Knowles was noted for his mastery of the procedural rules of the House of Commons. He was so respected by his peers that when he retired from politics, Knowles was made an honourary officer of the House in 1984 so that he could sit at the clerk’s table. Until his death in 1997, Knowles could be seen at his place at the clerk’s table, listening to parliamentary debates.

Blaikie’s opinions should be regarded with careful consideration. He is not a politician noted for expressing an opinion solely for its political opportunism. 

That he believes Harper was acting in “political self-interest” is obvious. 

There was absolutely no reason for the prime minister to call an election unless he firmly believed that the time had arrived when the Conservatives could win a much-coveted majority in  the House.

Harper sensed weakness in Liberal Leader Stéphane Dion, who has shown an inability to sufficiently explain party policies such as the carbon tax. It also doesn’t help that Dion’s conversational English has not shown much improvement since he was first elected Liberal Party leader.
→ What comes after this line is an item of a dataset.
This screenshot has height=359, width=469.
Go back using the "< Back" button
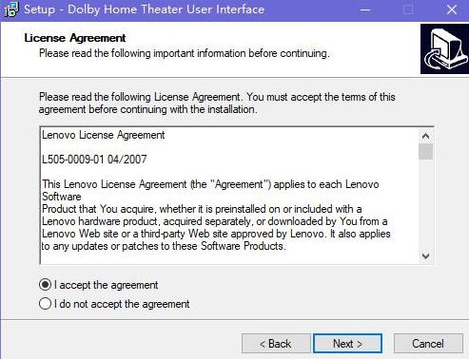point(276,344)
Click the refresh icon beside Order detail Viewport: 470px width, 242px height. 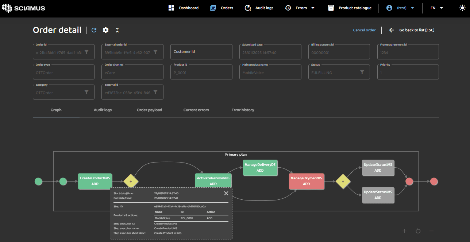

In Quebec, the nationalist movement is slumbering as a result of a lack of interest, which has encouraged Harper to believe he could marshal nationalist sentiment in the same way Brain Mulroney had done to win his consecutive majority governments. It has been years since the Tories have been a force in Quebec, but the faltering Bloc Québecois support in the province has given Harper hope for a breakthrough.
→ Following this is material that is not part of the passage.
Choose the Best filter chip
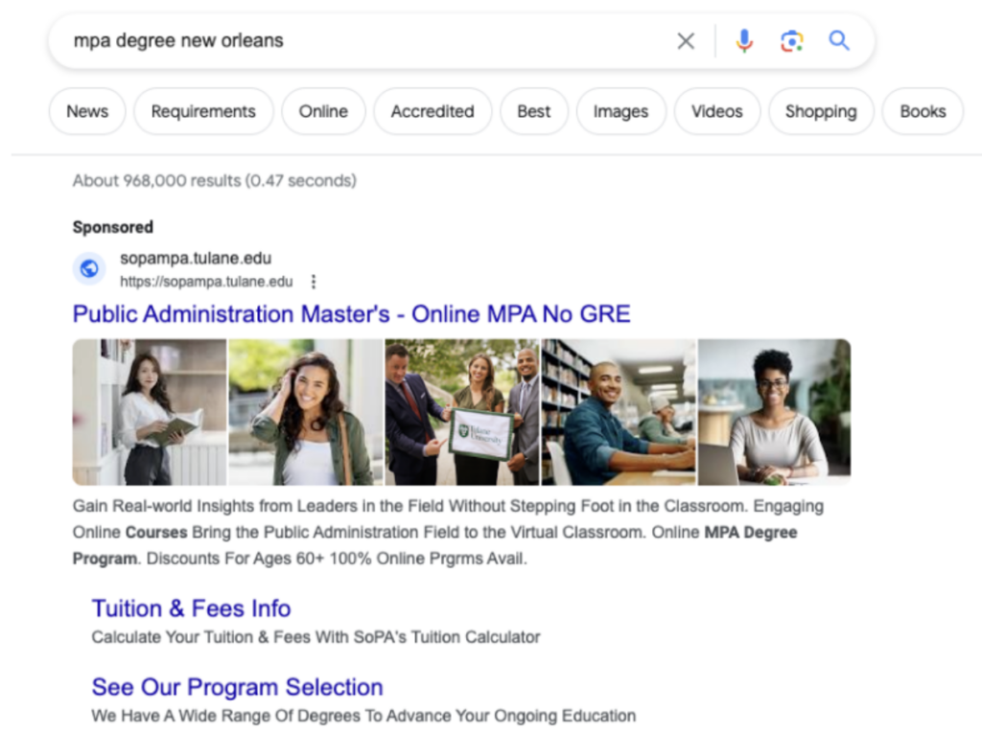Image resolution: width=982 pixels, height=756 pixels. 534,111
Whether he looked at vote-splitting between the NDP, the Green Party or the Liberals, Harper recognized he was in a position of strength that may only deteriorate over time. There was also the possibility of a worsening economic position in Eastern Canada, although thus far the nation has been blessed with a “relatively” healthy bottom line.

In effect, time was Harper’s worst enemy which required him to act quickly and disregard the very legislation that his government enacted. But Canadians should be thankful that the prime minister chose to set a precedent. The fixed-election date legislation is not part of Canada’s parliamentary tradition. Instead, it was a “sop” to populism intentionally fomented by Harper during the last election to win over a smattering of cynical voters. Such populist measures based upon the American model can only succeed to a point, which is why the Tories failed to win a majority the last time around.

There was absolutely no need to enact fixed-election dates and that was proven when Harper ignored his own law. In the case of a ruling government, the parliamentary tradition is that an election be called when the government has lost a confidence vote in the House. An election can also be called at the discretion of the prime minister, but beware the consequences of offending the Canadian people if such an election is deemed at the time to be inappropriate.

Blaikie was right to chastise Harper for ignoring his own legislation, but he didn’t go far enough. He should have added it was “bad” legislation that does not follow the traditions and practices of Canadian parliamentary democracy.